John McCain, a senior U.S. senator, has called Mohamed Morsi’s overthrow a coup, which could infringe on federal aid to the country. The White House had avoided calling Egyptian president Morsi’s ouster a coup and formal designation by president Obama would call for an economic embargo of federal aid.
Federal aid works as a gift voucher for a nation to obtain military hardware and weapons. The practice started in the Middle East after the signing of an Israeli peace treaty in 1979, which is a cornerstone for U.S. foreign policy in the region. This is an incentive to work with U.S. officials in quelling problems and upheavals.

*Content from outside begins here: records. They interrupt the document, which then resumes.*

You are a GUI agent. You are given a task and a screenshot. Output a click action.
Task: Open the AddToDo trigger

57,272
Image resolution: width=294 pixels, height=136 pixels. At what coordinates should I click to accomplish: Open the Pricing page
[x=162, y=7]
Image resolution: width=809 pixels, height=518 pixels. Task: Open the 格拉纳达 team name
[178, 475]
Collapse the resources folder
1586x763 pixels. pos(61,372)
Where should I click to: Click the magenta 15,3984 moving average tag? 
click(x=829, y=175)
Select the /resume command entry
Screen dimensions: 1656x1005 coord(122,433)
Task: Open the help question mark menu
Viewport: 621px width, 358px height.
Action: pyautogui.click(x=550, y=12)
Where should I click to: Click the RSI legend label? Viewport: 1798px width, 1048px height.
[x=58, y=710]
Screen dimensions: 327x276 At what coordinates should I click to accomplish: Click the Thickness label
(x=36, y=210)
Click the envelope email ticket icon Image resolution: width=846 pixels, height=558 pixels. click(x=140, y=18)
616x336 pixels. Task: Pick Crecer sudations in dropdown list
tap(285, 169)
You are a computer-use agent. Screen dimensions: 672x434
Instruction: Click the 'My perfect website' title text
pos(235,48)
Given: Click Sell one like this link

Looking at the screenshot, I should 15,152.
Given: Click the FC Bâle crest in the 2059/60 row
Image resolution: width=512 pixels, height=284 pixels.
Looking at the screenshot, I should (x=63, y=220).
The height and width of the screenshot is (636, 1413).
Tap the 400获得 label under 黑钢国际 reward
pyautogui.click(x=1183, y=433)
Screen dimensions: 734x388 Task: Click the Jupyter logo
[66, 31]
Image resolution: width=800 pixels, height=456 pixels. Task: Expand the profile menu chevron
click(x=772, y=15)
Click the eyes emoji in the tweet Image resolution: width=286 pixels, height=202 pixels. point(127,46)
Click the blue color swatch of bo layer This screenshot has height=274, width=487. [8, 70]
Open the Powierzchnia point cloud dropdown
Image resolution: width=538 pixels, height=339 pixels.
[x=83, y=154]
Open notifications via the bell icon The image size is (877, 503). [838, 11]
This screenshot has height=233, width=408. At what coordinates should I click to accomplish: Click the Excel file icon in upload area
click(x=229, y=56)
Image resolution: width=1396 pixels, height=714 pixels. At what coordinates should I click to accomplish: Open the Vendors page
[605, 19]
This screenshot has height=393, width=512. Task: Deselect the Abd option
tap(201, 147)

“We have said we share the democratic aspirations and criticism of the Morsi government that led millions of Egyptians into the streets,” McCain said at the end of a brief visit to Cairo. McCain along with Republican Senator Lindsey Graham participated in private meetings with officials while on a visit to the region.
“We’ve also said that the circumstances of [Morsi’s] removal was a coup. This was a transition of power not by the ballot box,” he said. The U.S. senator call of Mohamed Morsi’s overthrow as a coup raised legal ramifications. If the U.S. is forced to acknowledge such an act, Egypt’s current government would be subject to political scrutiny on a worldwide basis.
“Senators McCain and Graham are certainly entitled to their opinions….The U.S. government has state what our opinion is,” said state department’s Jen Psaki. The divide between the two opposing political sides remain at a distance and attempts at bridging the gap have had minimal affects.
Abdel Fatah al-Sisi, Egypt’s military chief, contiues to hold high level meetings with foreign officials to address Egypt’s current situation. He has met with U.S. defense secretary Chuck Hagel as a result of continuing efforts to an effective resolution.
“What happens in Egypt in the coming weeks is very, very critical and will have a decisive impact on this country and in the Middle East as well,” McCain said. McCain and other officials have pressed the Egyptian authorities for the release of Morsi and others being held on alleged criminal charges.
Street protestors have said they would remain on the streets until the reinstatement of the Mori government. Authorities are said to be organizing an effective plan to end all street level protesting and subdue any submersion attempts designed to impede current political processes in the nation.
Observers are aware of the legal ramifications of U.S. senators and other officials calling the Mohamed Morsi overthrow a coup. Aid to assist the new regime that is currently in place could be doomed by economic embargo if the U.S. acknowledges such a position advocated by criticizing forces.